Here is a partial list of the benefits of massage therapy:
- Improves circulation
- Reduces swelling
- Increases range of motion
- Relieves muscle spasms
- Relaxes the body
- Decreases anxiety
- Produces endorphins (natural chemicals in the brain that improve mood)
Medical professionals often prescribe massage therapy to treat various medical diagnoses including arthritis, fatigue due to cancer treatments, sleep disorders, diabetes, back pain, depression, and more.
Massage therapy can also reduce pain for people with chronic physical diseases and decrease the physiological burden of stress.
As effective as massage therapy can be for certain conditions, it comes with a cost that can be challenging for some to pay.
Can You Pay for Massage Therapy with Medicare?
Whether you can pay for massage therapy with Medicare or not depends on several factors.
Medicare will pay for massage therapy if a physician deems it medically necessary as a therapeutic intervention and it’s part of the rest of the care plan. This means a Supplement plan will pay too. The massage provider must support the need for more than the standard number of massage treatments by providing documentation to Medicare.
Medicare also requires massage therapists to be qualified as licensed physical or occupational therapists. The Medicare rules also allow physical therapist assistants and occupational therapist assistants to provide massage therapy sessions as long as they’re supervised by a licensed physical therapist or occupational therapist.
As for massage therapy for non-medical purposes and services that aren’t prescribed by a physician, individuals must pay for them out of pocket or with other forms of health insurance.
Massage Services That Aren’t Covered Under Medicare
While Medicare will pay for massage therapy sessions under certain circumstances, there are also circumstances where Medicare won’t pay for services.
For example, massage therapy isn’t covered under Medicare as an isolated treatment. Also, certain types of services massage therapists perform aren’t covered by Medicare such as roller beds, aqua-massage tables, and massage chairs.
Lastly, Medicare won’t pay for massage therapy solely because you want it or feel as though you need it.
Examples of How Medicare Responds to Massage Therapy Services
A couple of examples will help to make clear how Medicare views massage therapy services.
Example #1
A 67-year-old man who has Medicare fell off a ladder and injured his back. His physician prescribed six sessions of massage therapy as part of his treatment plan, and they were paid for by Medicare.
If the man wished to continue massage therapy for another month to prevent his symptoms from returning, he would have to pay for them out of his pocket.
Example #2
A 68-year-old woman who has Medicare had been experiencing acute back pain making it difficult for her to perform everyday tasks such as vacuuming and carrying laundry baskets. Her doctor prescribed a few sessions of massage therapy to reduce her pain sufficiently so she could participate in physical therapy. Medicare would cover the cost of massage therapy as it was part of her overall treatment plan.
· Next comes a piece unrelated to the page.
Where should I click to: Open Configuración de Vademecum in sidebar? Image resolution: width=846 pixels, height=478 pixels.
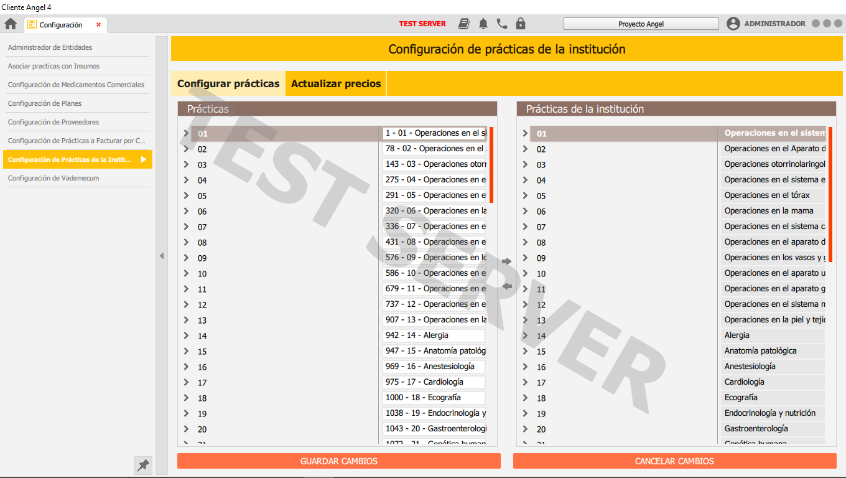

Final Tips for Getting Coverage for Massage Therapy Under Medicare
If you’re interested in getting massage therapy covered by Medicare, you need to be aware that the services must be prescribed by a physician, and they must be part of an overall treatment plan. Also, massage therapists must be licensed physical therapists or occupational therapists or be supervised by one. Finally, be aware that not all massage services are covered under Medicare.